Но, во-первых, мы не в империи — СУМРАК находится на нейтральной территории. А во-вторых, мне всё это чуждо. Я ничего не смыслю в политике, но что-то мне подсказывает, что от таких разговоров всего два шага до новой гражданской войны. А моё маленькое маркграфство только-только начало восстанавливаться от прошлой. И я хочу, чтобы в Сьор-Брулони всегда царил мир.
Нет уж, пусть лучше в саду скульптур будет больше драконов, зато у нас дома — спокойно. К тому же я уверена, что если Леон предложит ректору добавить разнообразия в сад скульптур, тот поддержит идею. Никто ведь не запрещает другим расам прославлять своих героев, верно? Почему бы, например, не сделать фонтан в виде гнома?
Я хихикаю, представляя это. Кажется, из-за нервов мои мысли скатываются в абсурд. И вообще, чего я так разволновалась? Леон не сказал ничего такого, он просто скульптор, он так видит…
Я поднимаю на него глаза, пытаясь придумать, как перевести разговор в более приятное русло. Но то, что я вижу за его спиной, почти заставляет меня упасть в обморок.
— Не может быть…
Из-за плеч Леона струится туман.

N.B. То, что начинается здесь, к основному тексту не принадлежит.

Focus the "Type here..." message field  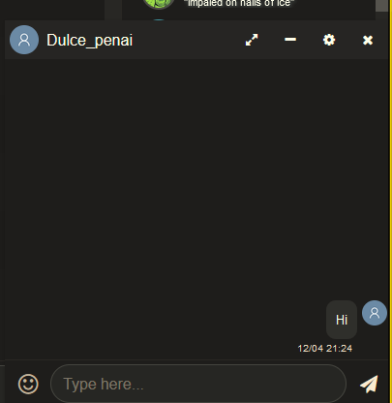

Волшебный. Мерцающее облако, жутко похожее на то, что было у нас с Брамом при первой встрече, но другого цвета — золотисто-охристого.
— Мадлен? — спрашивает Леон, обеспокоенно глядя на меня. — Что случилось?
Я не могу ответить. Я даже не могу дышать. В голове только два вопроса: неужели я всё-таки сошла с ума и когда же эти проклятые «туманы истинности» оставят меня в покое, чем бы они на самом деле ни были?
Леон оглядывается и тоже это видит. Переводит удивлённый взгляд на меня и пытается что-то сказать, но это бесполезно. Потому что я вскакиваю и бегу в сторону Академии.